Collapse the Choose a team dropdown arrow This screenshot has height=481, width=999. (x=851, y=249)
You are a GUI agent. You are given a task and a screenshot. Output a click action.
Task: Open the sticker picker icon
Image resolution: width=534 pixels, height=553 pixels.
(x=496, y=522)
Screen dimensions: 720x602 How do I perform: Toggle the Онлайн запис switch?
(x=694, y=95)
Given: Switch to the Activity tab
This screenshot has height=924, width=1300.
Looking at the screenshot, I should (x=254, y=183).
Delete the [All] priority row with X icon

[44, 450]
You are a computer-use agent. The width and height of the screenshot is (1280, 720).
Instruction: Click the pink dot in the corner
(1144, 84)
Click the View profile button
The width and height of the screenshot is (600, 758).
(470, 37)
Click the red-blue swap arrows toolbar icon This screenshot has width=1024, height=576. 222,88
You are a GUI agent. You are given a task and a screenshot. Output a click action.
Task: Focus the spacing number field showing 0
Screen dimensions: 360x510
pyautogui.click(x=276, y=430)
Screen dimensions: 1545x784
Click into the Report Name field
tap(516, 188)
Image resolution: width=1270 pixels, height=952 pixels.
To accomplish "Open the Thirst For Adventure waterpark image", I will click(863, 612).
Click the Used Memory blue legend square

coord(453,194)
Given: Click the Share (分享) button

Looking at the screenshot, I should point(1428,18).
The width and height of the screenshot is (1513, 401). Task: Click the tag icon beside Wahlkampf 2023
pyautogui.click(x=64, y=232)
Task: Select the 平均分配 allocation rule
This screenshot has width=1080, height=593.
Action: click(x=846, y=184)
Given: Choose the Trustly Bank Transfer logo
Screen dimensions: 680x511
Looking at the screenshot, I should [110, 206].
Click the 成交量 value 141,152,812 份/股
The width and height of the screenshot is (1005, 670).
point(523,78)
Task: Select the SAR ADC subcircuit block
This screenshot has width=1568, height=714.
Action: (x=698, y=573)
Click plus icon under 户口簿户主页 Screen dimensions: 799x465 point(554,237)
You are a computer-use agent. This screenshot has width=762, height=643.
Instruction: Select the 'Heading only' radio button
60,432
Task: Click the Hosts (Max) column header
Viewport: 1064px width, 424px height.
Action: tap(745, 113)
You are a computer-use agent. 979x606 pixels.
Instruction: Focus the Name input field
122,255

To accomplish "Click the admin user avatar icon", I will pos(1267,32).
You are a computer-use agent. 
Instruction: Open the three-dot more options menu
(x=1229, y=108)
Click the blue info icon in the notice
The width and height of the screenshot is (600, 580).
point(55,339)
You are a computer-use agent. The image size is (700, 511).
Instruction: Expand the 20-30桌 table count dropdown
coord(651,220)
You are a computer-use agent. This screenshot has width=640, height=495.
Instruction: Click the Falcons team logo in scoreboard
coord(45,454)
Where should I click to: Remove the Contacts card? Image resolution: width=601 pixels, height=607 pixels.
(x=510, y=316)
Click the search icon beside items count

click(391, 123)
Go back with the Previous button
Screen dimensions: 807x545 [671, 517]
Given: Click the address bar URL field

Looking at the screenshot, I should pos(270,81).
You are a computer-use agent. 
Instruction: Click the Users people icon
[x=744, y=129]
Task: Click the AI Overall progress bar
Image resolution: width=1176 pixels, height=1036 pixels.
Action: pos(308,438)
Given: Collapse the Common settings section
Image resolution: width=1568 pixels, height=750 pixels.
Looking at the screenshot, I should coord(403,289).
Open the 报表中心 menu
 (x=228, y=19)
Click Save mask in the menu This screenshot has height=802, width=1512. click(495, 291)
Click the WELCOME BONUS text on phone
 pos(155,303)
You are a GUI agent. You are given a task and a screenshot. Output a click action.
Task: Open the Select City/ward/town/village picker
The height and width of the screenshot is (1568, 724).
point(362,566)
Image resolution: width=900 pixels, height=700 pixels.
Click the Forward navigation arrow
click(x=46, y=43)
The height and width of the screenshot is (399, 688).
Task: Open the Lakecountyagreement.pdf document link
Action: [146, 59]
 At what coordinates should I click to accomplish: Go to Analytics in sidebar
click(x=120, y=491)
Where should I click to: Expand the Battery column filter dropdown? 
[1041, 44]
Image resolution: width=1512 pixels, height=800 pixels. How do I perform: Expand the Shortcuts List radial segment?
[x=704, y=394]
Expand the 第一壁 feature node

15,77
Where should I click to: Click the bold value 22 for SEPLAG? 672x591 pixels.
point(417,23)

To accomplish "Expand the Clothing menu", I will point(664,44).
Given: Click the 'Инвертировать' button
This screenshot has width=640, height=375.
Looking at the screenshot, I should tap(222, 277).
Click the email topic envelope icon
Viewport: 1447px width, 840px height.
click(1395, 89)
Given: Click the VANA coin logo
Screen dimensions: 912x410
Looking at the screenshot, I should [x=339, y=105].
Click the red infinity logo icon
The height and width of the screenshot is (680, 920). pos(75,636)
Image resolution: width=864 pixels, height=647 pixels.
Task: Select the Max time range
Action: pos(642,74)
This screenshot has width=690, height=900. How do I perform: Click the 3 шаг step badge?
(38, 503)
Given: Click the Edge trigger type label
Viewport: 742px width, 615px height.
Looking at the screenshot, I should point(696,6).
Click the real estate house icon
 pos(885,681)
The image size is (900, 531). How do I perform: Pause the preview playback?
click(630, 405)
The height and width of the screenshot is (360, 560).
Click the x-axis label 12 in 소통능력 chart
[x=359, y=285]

- Task description:
Repeat the material exactly, please, so that each line matches its source.

- Solution to the problem:
Collapse the Choose a team dropdown arrow This screenshot has height=481, width=999. (x=851, y=249)
You are a GUI agent. You are given a task and a screenshot. Output a click action.
Task: Open the sticker picker icon
Image resolution: width=534 pixels, height=553 pixels.
(x=496, y=522)
Screen dimensions: 720x602 How do I perform: Toggle the Онлайн запис switch?
(x=694, y=95)
Given: Switch to the Activity tab
This screenshot has height=924, width=1300.
Looking at the screenshot, I should (x=254, y=183).
Delete the [All] priority row with X icon

[44, 450]
You are a computer-use agent. The width and height of the screenshot is (1280, 720).
Instruction: Click the pink dot in the corner
(1144, 84)
Click the View profile button
The width and height of the screenshot is (600, 758).
(470, 37)
Click the red-blue swap arrows toolbar icon This screenshot has width=1024, height=576. 222,88
You are a GUI agent. You are given a task and a screenshot. Output a click action.
Task: Focus the spacing number field showing 0
Screen dimensions: 360x510
pyautogui.click(x=276, y=430)
Screen dimensions: 1545x784
Click into the Report Name field
tap(516, 188)
Image resolution: width=1270 pixels, height=952 pixels.
To accomplish "Open the Thirst For Adventure waterpark image", I will click(863, 612).
Click the Used Memory blue legend square

coord(453,194)
Given: Click the Share (分享) button

Looking at the screenshot, I should point(1428,18).
The width and height of the screenshot is (1513, 401). Task: Click the tag icon beside Wahlkampf 2023
pyautogui.click(x=64, y=232)
Task: Select the 平均分配 allocation rule
This screenshot has width=1080, height=593.
Action: click(x=846, y=184)
Given: Choose the Trustly Bank Transfer logo
Screen dimensions: 680x511
Looking at the screenshot, I should [110, 206].
Click the 成交量 value 141,152,812 份/股
The width and height of the screenshot is (1005, 670).
point(523,78)
Task: Select the SAR ADC subcircuit block
This screenshot has width=1568, height=714.
Action: (x=698, y=573)
Click plus icon under 户口簿户主页 Screen dimensions: 799x465 point(554,237)
You are a computer-use agent. This screenshot has width=762, height=643.
Instruction: Select the 'Heading only' radio button
60,432
Task: Click the Hosts (Max) column header
Viewport: 1064px width, 424px height.
Action: tap(745, 113)
You are a computer-use agent. 979x606 pixels.
Instruction: Focus the Name input field
122,255

To accomplish "Click the admin user avatar icon", I will pos(1267,32).
You are a computer-use agent. 
Instruction: Open the three-dot more options menu
(x=1229, y=108)
Click the blue info icon in the notice
The width and height of the screenshot is (600, 580).
point(55,339)
You are a computer-use agent. The image size is (700, 511).
Instruction: Expand the 20-30桌 table count dropdown
coord(651,220)
You are a computer-use agent. This screenshot has width=640, height=495.
Instruction: Click the Falcons team logo in scoreboard
coord(45,454)
Where should I click to: Remove the Contacts card? Image resolution: width=601 pixels, height=607 pixels.
(x=510, y=316)
Click the search icon beside items count

click(391, 123)
Go back with the Previous button
Screen dimensions: 807x545 [671, 517]
Given: Click the address bar URL field

Looking at the screenshot, I should pos(270,81).
You are a computer-use agent. 
Instruction: Click the Users people icon
[x=744, y=129]
Task: Click the AI Overall progress bar
Image resolution: width=1176 pixels, height=1036 pixels.
Action: pos(308,438)
Given: Collapse the Common settings section
Image resolution: width=1568 pixels, height=750 pixels.
Looking at the screenshot, I should coord(403,289).
Open the 报表中心 menu
 (x=228, y=19)
Click Save mask in the menu This screenshot has height=802, width=1512. click(495, 291)
Click the WELCOME BONUS text on phone
 pos(155,303)
You are a GUI agent. You are given a task and a screenshot. Output a click action.
Task: Open the Select City/ward/town/village picker
The height and width of the screenshot is (1568, 724).
point(362,566)
Image resolution: width=900 pixels, height=700 pixels.
Click the Forward navigation arrow
click(x=46, y=43)
The height and width of the screenshot is (399, 688).
Task: Open the Lakecountyagreement.pdf document link
Action: [146, 59]
 At what coordinates should I click to accomplish: Go to Analytics in sidebar
click(x=120, y=491)
Where should I click to: Expand the Battery column filter dropdown? 
[1041, 44]
Image resolution: width=1512 pixels, height=800 pixels. How do I perform: Expand the Shortcuts List radial segment?
[x=704, y=394]
Expand the 第一壁 feature node

15,77
Where should I click to: Click the bold value 22 for SEPLAG? 672x591 pixels.
point(417,23)

To accomplish "Expand the Clothing menu", I will point(664,44).
Given: Click the 'Инвертировать' button
This screenshot has width=640, height=375.
Looking at the screenshot, I should tap(222, 277).
Click the email topic envelope icon
Viewport: 1447px width, 840px height.
click(1395, 89)
Given: Click the VANA coin logo
Screen dimensions: 912x410
Looking at the screenshot, I should [x=339, y=105].
Click the red infinity logo icon
The height and width of the screenshot is (680, 920). pos(75,636)
Image resolution: width=864 pixels, height=647 pixels.
Task: Select the Max time range
Action: pos(642,74)
This screenshot has width=690, height=900. How do I perform: Click the 3 шаг step badge?
(38, 503)
Given: Click the Edge trigger type label
Viewport: 742px width, 615px height.
Looking at the screenshot, I should point(696,6).
Click the real estate house icon
 pos(885,681)
The image size is (900, 531). How do I perform: Pause the preview playback?
click(630, 405)
The height and width of the screenshot is (360, 560).
Click the x-axis label 12 in 소통능력 chart
[x=359, y=285]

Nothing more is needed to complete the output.